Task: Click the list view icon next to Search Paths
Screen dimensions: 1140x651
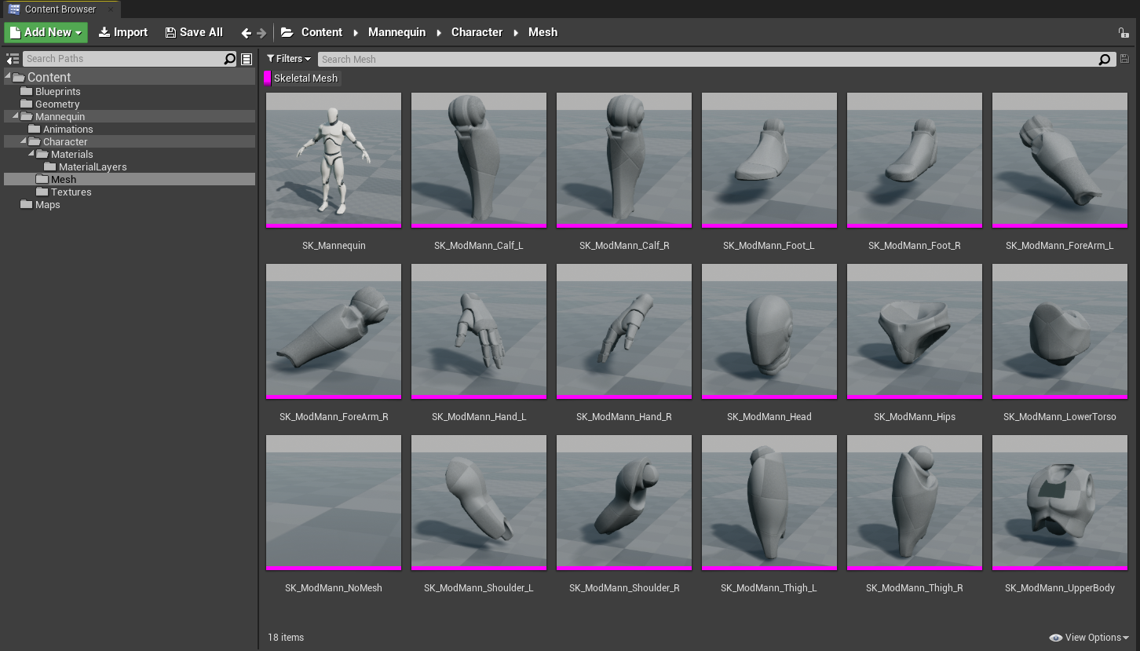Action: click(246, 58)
+++
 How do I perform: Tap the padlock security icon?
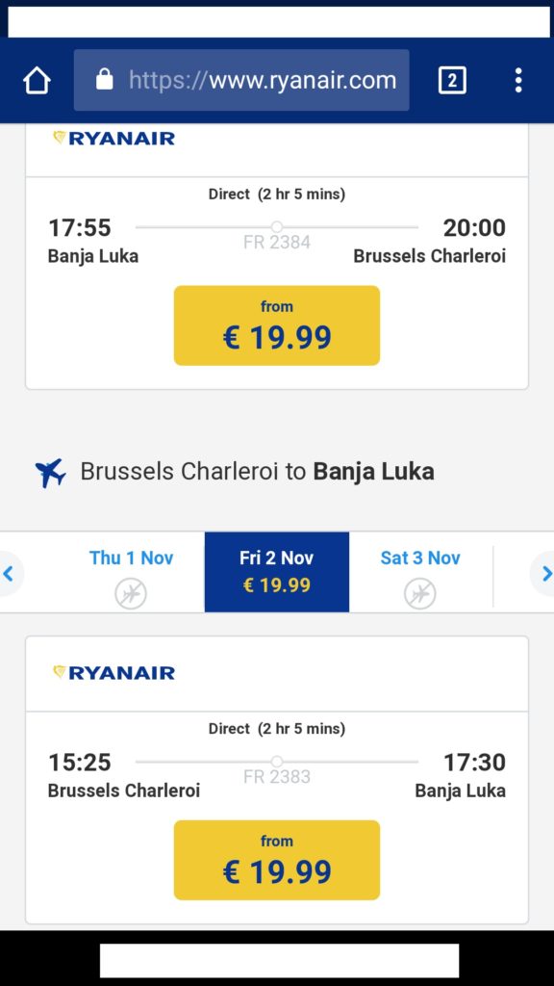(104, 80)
+++
# [TASK OBJECTIVE]
Rewrite the data from the line with "Task: Click the" to the line with "Action: click(246, 58)", changing "list view icon" to "grid view icon" and leaving everything else as it is. Omit the pictures from your version.

# [SOLUTION TO THE PROBLEM]
Task: Click the grid view icon next to Search Paths
Screen dimensions: 1140x651
Action: click(246, 58)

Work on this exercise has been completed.